Recurrent pregnancy loss is a condition of women who have lost two or more pregnancies for non-obvious reasons. Kobe University obstetrician Tanimura Kenji and his team have previously found that in 20% of these women, they can detect a specific antibody in their blood that targets their own bodies: anti-β2-glycoprotein I/HLA-DR autoantibodies.

Tanimura explains: “There is no known treatment for this particular condition, but the antibodies have a similar target to those that play a role in a different condition that has an established treatment.” Therefore, he wanted to test whether that treatment also works in the cases with the newly discovered antibody.

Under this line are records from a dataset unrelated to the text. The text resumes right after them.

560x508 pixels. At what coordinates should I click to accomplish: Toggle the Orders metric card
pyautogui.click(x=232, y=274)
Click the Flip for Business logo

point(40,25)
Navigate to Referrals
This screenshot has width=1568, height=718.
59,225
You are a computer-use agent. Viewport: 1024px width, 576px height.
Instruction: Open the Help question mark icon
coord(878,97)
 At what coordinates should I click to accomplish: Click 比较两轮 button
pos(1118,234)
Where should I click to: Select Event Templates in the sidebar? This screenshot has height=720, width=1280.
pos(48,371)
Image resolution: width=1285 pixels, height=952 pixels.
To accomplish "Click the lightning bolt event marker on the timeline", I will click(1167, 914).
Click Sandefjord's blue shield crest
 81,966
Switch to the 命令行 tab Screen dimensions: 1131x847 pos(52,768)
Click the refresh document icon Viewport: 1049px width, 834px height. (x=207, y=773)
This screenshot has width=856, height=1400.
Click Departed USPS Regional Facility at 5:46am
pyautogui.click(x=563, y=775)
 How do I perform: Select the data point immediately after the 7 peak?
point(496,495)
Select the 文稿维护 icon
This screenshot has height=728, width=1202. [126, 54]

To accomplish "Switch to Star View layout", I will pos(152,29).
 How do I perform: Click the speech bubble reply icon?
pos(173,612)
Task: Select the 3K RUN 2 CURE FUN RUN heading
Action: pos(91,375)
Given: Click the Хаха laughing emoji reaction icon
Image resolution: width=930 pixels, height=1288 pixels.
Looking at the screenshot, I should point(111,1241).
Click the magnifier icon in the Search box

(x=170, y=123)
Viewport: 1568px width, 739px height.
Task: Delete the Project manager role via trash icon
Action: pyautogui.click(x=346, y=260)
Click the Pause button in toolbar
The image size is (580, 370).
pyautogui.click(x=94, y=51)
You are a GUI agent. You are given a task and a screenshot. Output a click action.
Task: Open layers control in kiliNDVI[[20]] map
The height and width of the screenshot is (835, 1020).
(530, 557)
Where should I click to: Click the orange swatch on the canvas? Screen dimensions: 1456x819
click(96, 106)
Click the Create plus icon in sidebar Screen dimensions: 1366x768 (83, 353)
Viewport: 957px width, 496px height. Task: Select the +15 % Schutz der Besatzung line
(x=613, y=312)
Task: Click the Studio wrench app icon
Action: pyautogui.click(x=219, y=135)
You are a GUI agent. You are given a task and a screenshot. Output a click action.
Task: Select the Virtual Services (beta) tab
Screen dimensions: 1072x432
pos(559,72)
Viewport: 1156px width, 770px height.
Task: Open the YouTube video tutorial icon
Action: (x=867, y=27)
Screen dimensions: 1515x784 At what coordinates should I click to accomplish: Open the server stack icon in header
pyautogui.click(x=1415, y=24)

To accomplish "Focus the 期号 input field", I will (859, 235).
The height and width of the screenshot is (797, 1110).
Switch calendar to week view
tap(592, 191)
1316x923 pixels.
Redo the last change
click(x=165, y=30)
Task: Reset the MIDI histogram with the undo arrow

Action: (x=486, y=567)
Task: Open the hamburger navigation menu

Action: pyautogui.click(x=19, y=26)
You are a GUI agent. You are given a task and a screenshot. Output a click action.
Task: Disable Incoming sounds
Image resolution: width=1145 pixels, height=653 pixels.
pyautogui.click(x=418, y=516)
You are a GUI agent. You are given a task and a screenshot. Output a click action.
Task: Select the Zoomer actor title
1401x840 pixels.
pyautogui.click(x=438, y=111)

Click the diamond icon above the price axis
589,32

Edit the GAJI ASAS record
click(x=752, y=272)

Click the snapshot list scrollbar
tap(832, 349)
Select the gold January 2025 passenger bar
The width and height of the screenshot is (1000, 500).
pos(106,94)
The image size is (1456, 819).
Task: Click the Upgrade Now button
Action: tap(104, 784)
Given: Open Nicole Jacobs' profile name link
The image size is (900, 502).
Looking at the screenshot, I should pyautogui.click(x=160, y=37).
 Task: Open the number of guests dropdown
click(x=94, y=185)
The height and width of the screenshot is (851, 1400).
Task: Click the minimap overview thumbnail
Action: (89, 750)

Tanimura enlisted the help of obstetricians across five hospitals in Japan and over the course of two years analysed the blood of consenting women suffering from recurrent pregnancy loss for the antibodies. If any of these women got pregnant during this time frame, their doctors would offer treatment options also containing those drugs that are effective against the chemically similar condition, specifically, low-dose aspirin or heparin. The research team then observed how many of the women who included these drugs in their treatment had full-term live births or pregnancy complications and compared that to the pregnancy outcomes in women who did not take either of the two drugs.

They report that women who received the treatment were much more likely to have live births (87% did) compared to the ones without treatment (of which only 50% had live births). In addition, amongst the live births, the treatment reduced the likelihood of complications from 50% to 6%. “The sample size was rather small (39 women received the treatment and 8 did not), but the results still clearly show that a treatment with low-dose aspirin or heparin is very effective in preventing pregnancy loss or complications also in women who have these newly discovered self-targeting antibodies,” summarises Tanimura.

Many women who tested positive for the newly discovered self-targeting antibodies also tested positive for the previously known ones. However, the Kobe University-led team found that women who only had the newly discovered antibodies and who received the treatment were even more likely to have a live birth (93%) and, amongst these, none had pregnancy complications.

Looking ahead, Tanimura says: “The newly discovered self-targeting antibody has been demonstrated to be involved also in infertility and recurrent implantation failure, as well as a risk factor for arterial thrombosis in women with systemic rheumatic diseases. I therefore expect that studies about the effectivity of the treatment against a broader range of conditions might produce encouraging results.”